Participated in NOAH (2018–2022), a network specifically dedicated to functional molecular containers with switchable abilities, the only keyword-tagged theme in their portfolio.
BIOLITEC RESEARCH GmbH
German biomedical SME specializing in photodynamic therapy compounds, with research ties to molecular containers and computational chemistry.
Their core work
BIOLITEC RESEARCH GmbH is a German SME based in Jena with expertise in photodynamic therapy and light-activated biomedical technologies — the company behind clinical photosensitizer compounds used in laser-based cancer treatment. Their H2020 participation was exclusively through Marie Skłodowska-Curie training networks, where they contributed as an industrial third party, providing research infrastructure and practical exposure for doctoral candidates. Their project involvement spans theoretical chemistry foundations (TCCM) and applied molecular container chemistry (NOAH), suggesting they bridge computational molecular modeling with real-world biomedical applications. This positions them as an industrial anchor in academic consortia rather than a grant-receiving research organization.
What they specialise in
Contributed as a third-party industrial partner to TCCM (2015–2018), a European doctoral training program in theoretical chemistry and computational modelling.
Core commercial activity of BIOLITEC as a company; not directly evidenced in H2020 project titles but forms the industrial context they bring to all academic partnerships.

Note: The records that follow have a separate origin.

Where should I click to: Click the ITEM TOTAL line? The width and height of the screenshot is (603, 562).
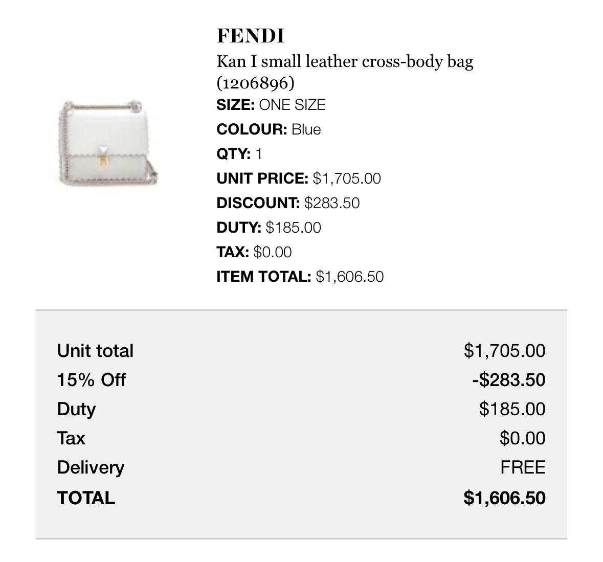[x=300, y=277]
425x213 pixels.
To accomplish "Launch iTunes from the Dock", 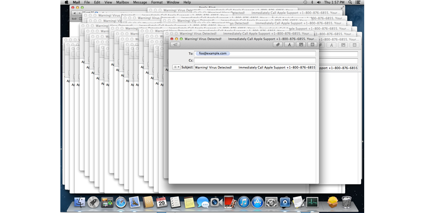I will point(244,202).
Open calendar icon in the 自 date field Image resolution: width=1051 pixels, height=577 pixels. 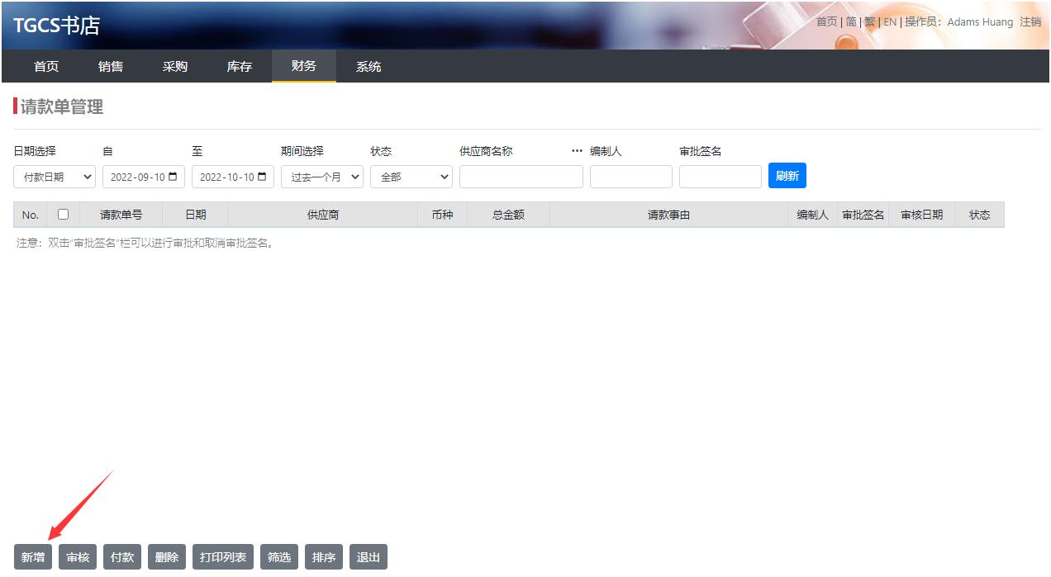173,177
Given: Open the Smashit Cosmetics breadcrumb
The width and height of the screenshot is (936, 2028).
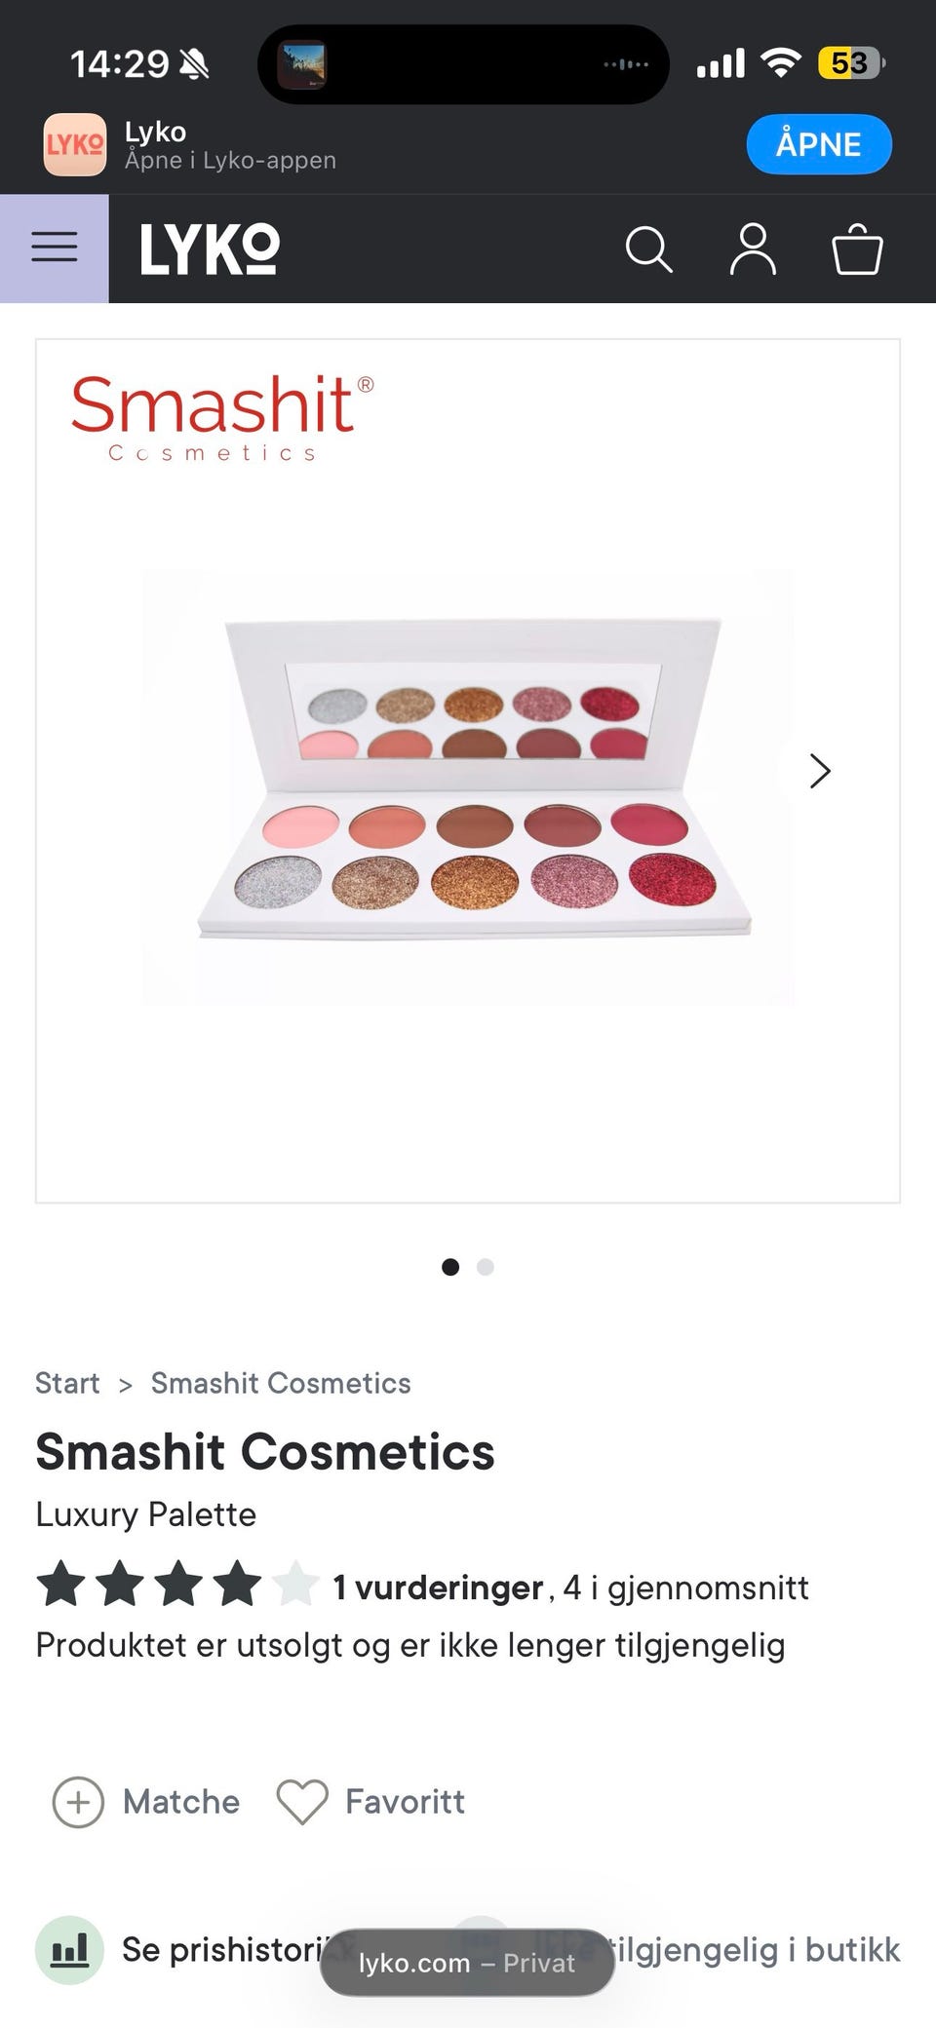Looking at the screenshot, I should (281, 1383).
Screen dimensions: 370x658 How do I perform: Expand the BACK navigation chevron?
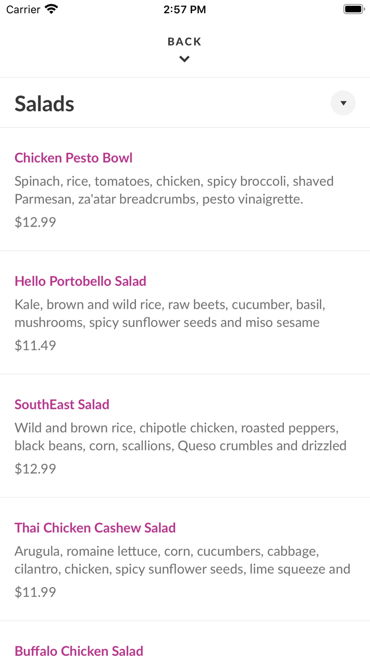184,59
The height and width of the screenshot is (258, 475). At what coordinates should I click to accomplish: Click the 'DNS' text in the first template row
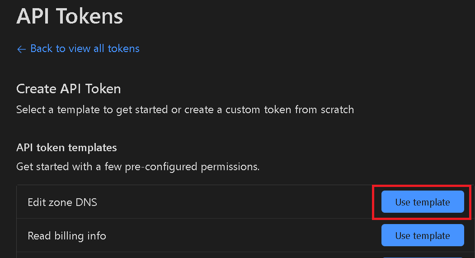(87, 202)
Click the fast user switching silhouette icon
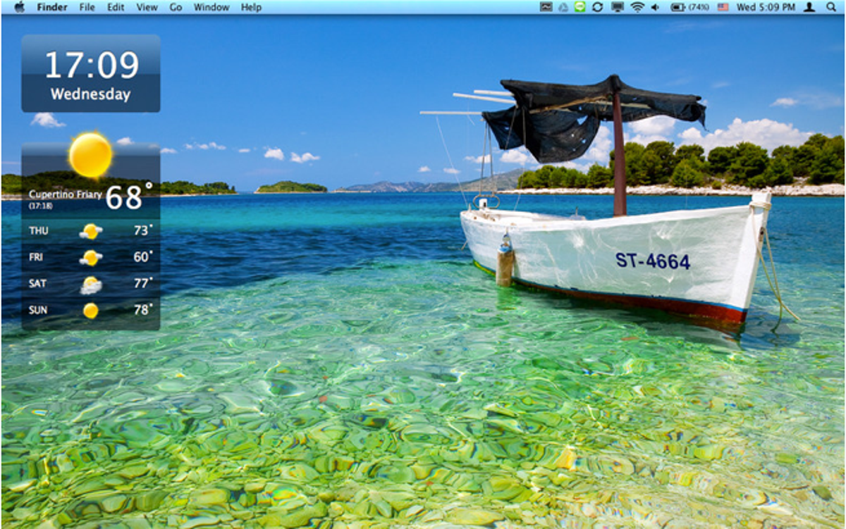 tap(808, 7)
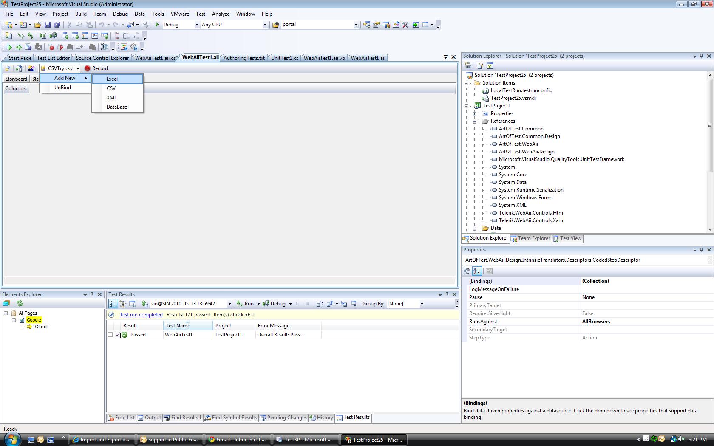Open the Any CPU platform dropdown
The width and height of the screenshot is (714, 446).
point(265,25)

How they've shifted over time
In their first H2020 engagement (TCCM, 2015–2018), BIOLITEC was embedded in a foundational computational chemistry training network with no specific application domain evident from available keywords. By their second project (NOAH, 2018–2022), their participation shifted toward functional molecular containers — structures relevant to controlled drug delivery, photosensitizer encapsulation, and switchable molecular systems. This progression from general computational chemistry toward targeted molecular engineering aligns with the logic of a photodynamic therapy company seeking to understand and eventually apply molecular container systems for drug or sensitizer delivery.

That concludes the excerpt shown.